The disk storage market is expanding rapidly. By 2008 the HPC storage market will be well over $4 billion, according to IDC. The spread of broadband creates huge volumes of data, increasing data exchange in commercial transactions, email, images, video and music. Since interactions are global, this is happening 24 hours a day, 7 days a week. This data growth and non-stop operations put storage and data protection at the heart of this business, requiring high-speed processing for large data sets and high-speed backup for protection. Tape is insufficient for this purpose.

High-end NAS storage systems are likely to be using 10 Gbps TCP/IP (soon to be using 20 Gbps) and could have over 150 TBs in a single rack. It is often connected to SAN with a fibre cable and expandable into a cluster.

To deliver a “best-in-class” solution, the compute server and data handling are decoupled. They are highly complementary, but need to be scaled together for balance to handle several petabytes of active data. Although data patterns vary, the system needs to be designed from the ground up for multiple petabyte capability and several millions, or even billions, of files. It is therefore imperative that the data handling systems scale and the network bandwidth does not become a bottleneck.

In the rich digital content environment of today, the limitations of traditional NAS/SAN storage — scalability, performance bottlenecks and cost — are driving the industry to find new solutions.
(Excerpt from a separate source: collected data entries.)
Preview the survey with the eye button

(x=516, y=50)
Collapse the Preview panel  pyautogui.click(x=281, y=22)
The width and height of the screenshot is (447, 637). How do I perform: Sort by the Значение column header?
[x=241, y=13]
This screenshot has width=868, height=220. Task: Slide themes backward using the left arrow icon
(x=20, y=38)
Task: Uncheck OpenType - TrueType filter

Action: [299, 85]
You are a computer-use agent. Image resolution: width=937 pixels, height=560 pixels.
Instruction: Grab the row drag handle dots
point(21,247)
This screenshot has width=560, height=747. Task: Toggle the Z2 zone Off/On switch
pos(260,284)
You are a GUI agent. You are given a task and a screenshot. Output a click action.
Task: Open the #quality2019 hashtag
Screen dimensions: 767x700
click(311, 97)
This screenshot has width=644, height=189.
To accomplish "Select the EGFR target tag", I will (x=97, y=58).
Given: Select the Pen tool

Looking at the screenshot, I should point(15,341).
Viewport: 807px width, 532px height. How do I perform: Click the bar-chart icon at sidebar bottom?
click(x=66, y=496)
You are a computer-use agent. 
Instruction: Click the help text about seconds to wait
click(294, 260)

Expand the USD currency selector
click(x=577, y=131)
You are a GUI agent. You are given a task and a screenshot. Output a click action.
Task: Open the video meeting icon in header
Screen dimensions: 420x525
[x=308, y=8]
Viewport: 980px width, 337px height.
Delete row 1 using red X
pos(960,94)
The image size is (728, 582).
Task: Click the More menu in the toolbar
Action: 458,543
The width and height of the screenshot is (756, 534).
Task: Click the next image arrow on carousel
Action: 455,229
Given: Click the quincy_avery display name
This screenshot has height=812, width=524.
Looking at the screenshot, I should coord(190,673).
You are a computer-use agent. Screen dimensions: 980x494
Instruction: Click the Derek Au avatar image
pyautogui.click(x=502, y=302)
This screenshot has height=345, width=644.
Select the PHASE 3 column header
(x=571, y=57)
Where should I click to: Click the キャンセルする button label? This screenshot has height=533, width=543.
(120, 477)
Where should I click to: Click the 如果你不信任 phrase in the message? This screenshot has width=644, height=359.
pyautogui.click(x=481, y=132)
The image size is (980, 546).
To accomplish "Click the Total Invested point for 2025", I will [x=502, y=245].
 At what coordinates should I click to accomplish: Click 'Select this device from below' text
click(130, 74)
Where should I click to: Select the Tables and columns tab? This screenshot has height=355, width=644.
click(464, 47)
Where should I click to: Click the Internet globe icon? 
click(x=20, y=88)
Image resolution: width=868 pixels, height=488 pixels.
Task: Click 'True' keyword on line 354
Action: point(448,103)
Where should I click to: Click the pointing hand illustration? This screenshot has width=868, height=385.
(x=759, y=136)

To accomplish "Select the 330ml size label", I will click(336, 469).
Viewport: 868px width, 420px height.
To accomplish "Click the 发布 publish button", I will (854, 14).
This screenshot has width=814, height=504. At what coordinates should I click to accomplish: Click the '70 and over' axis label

The response from the industry was the clustered storage evolution. Vendors claim that clustered NFS storage provides customers with enormous benefits in this digital content environment. The benefits include massive scalability, 100X larger file system, unmatched performance, 20X higher total throughput and industry-leading reliability. They also claim it is as easy to manage a 10-petabyte file system as a 1-terabyte file system. Clustered NFS solutions are fine for most large Web sites, but they simply don’t handle the kind of large files typical of most HPC applications very well.

A typical cluster computing architecture consists of a software stack of applications and middleware, tens or thousands of processors/clients, a high speed interconnect using, say, 10GigE, InfiniBand, Myrinet or Quadrics, thousands of direct network connections and hundreds of connections to physical storage.
 
Storage clusters, similar to compute clusters, transparently aggregate a large amount of independent storage nodes in order to appear as a single-entity. They typically use the same network technology as the compute cluster (InfiniBand or 10GigE), processing power (CPU, multicore, SMP), large amounts of globally coherent cache, and disk drives (up to 1 TB each).

A cluster file system is likely to be using industry standard protocols, NFS, CIFS, HTTP, FTP, NDMP, SNMP, ADS, LDAP and NIS for security, or some other product of similar standing. A cluster file system creates one giant drive or NFS mounted fully symmetric cluster. Such a system is massively scalable to multiple petabytes, easy to manage and has plenty of growth potential. The management of LUNs, volumes or RAID is taken care of by the storage cluster management system and is normally hidden from the user.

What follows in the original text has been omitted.